-- Opening Marker --

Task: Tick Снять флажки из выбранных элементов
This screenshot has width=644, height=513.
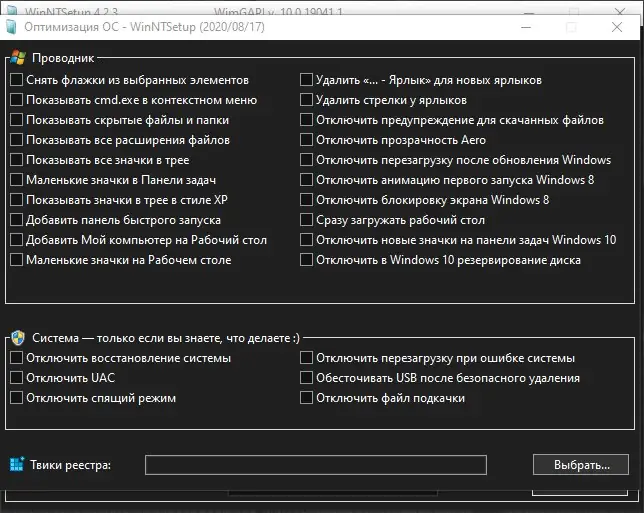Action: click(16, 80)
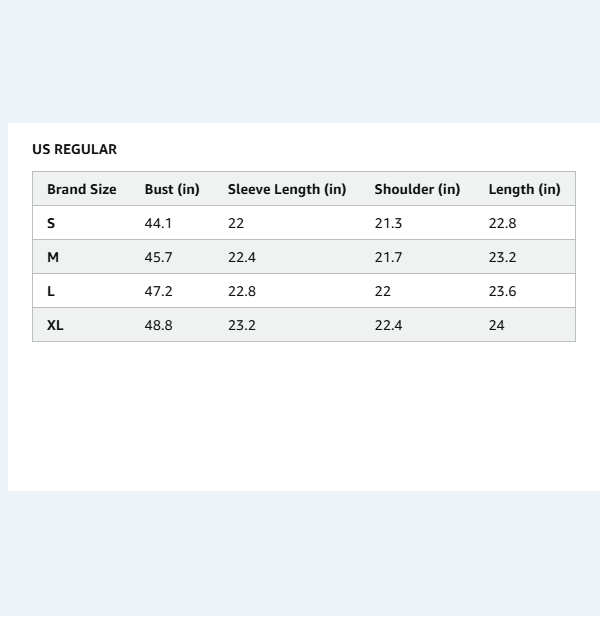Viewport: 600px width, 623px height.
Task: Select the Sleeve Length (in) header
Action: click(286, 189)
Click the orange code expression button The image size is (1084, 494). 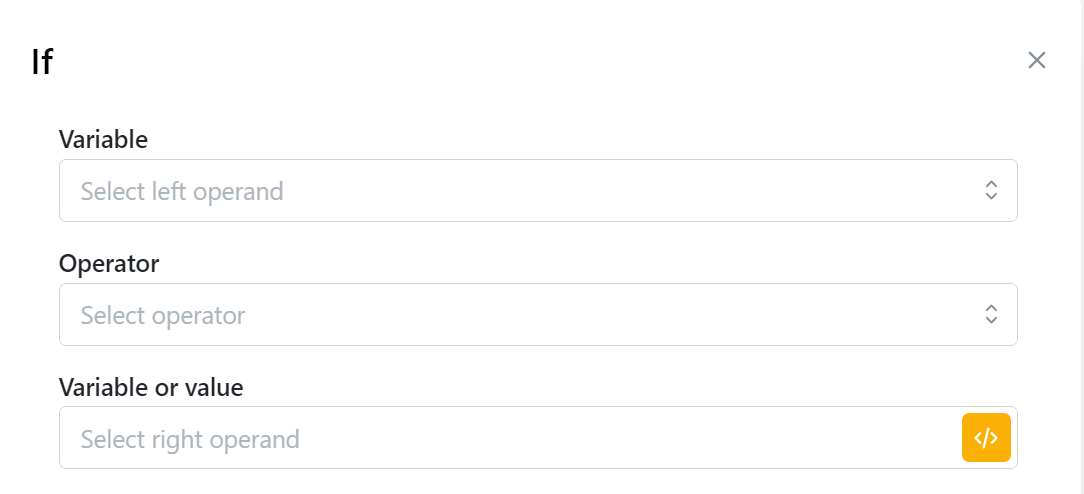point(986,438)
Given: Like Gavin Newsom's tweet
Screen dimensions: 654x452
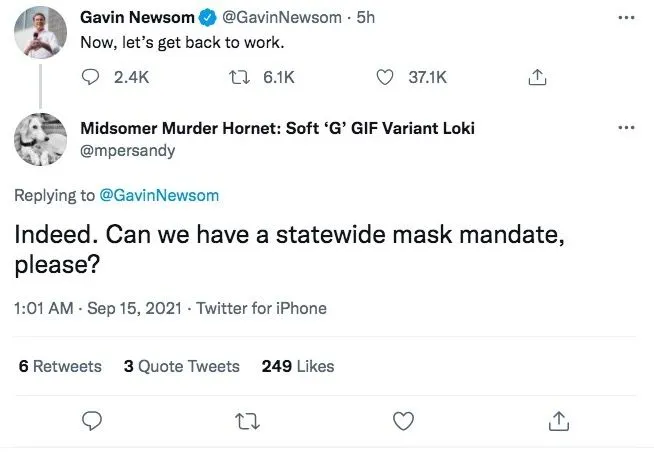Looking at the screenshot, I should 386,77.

-- Closing Marker --

Only the lines from the one holding "Given: Like Gavin Newsom's tweet" through the last line of the records should be output, please, exactly and without any pictures.

Result of the task ->
Given: Like Gavin Newsom's tweet
Screen dimensions: 654x452
Looking at the screenshot, I should 386,77.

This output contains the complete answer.